◆ PAGE EXCERPT
■ ■ ■ ■
Wednesday, November 28, 2007

Going Big, Getting High

Ficksburg, 10:33. I’m ready for sun, sweat and soil. I’m scared. I’m excited. I’m in a town that feels like a frontier sort of place. I won’t be surprised if I see a couple of cowboys walking down the street, heading for the OK Corral. I can already see what’s in store for me – very tall mountains, the Maloti’s – rising to an ominous blur of blue and purple. I’m traveling on my own through Eastern Lesotho. Well, not exactly. I’ve got something BIG, to get me across the Roof of Africa in a single day.

At the border post of Maputsoe, I get a taste of what’s to come. Nobody knows anything about my intended route. No one knows whether the roads are still impassable due to heavy rains, or how long my route might take. Somehow this distills my nerve, restores my wits. I’m heading into the unknown and there’s nothing else to it. I’m expecting to flash across the mountains in a blur of silver, and to emerge on the other side, at Sani, in the late, perhaps even early afternoon. Silly boy.

I’m taking an unusual route. It looks something like an upside down ‘5’. This means it’s a much longer road to the other side of The Roof. Instead of going via Oxbow, I’m turning off at Hlotse and heading past Katse Dam towards Thaba Tseka before turning sharply towards Mokhotlong, where my road meets the conventional one and passes right beside Southern Africa’s highest point. After that, I descend down a road too steep for most vehicles – the Sani Pass, with a gradient of 1:6. After only a few minutes, my cellphone loses it’s signal.
■ ■ ■ ■
◆ ITEMS
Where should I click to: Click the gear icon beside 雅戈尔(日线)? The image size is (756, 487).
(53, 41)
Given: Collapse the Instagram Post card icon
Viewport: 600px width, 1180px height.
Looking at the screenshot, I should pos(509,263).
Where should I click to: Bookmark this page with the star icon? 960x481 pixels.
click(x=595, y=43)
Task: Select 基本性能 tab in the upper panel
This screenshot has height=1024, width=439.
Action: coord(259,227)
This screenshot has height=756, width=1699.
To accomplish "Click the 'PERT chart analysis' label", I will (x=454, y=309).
■ ■ ■ ■
◆ STATED TASK A
Decide whether each statement agrees with the Lesotho travel post, answering yes or no and quoting the deciding words: (i) The writer crosses the border at Maputsoe. (ii) The writer's route goes via Oxbow. (iii) The Sani Pass has a gradient of 1:6.
◆ STATED TASK B
Write out the passage of the Lesotho travel post from "I’m taking an" up to and including "loses it’s signal.", copying it precisely.
Use nothing but the Lesotho travel post when responding.

◆ EXPECTED OUTPUT A
(i) Yes: "At the border post of Maputsoe"
(ii) No: "Instead of going via Oxbow, I’m turning off at Hlotse"
(iii) Yes: "the Sani Pass, with a gradient of 1:6"

◆ EXPECTED OUTPUT B
I’m taking an unusual route. It looks something like an upside down ‘5’. This means it’s a much longer road to the other side of The Roof. Instead of going via Oxbow, I’m turning off at Hlotse and heading past Katse Dam towards Thaba Tseka before turning sharply towards Mokhotlong, where my road meets the conventional one and passes right beside Southern Africa’s highest point. After that, I descend down a road too steep for most vehicles – the Sani Pass, with a gradient of 1:6. After only a few minutes, my cellphone loses it’s signal.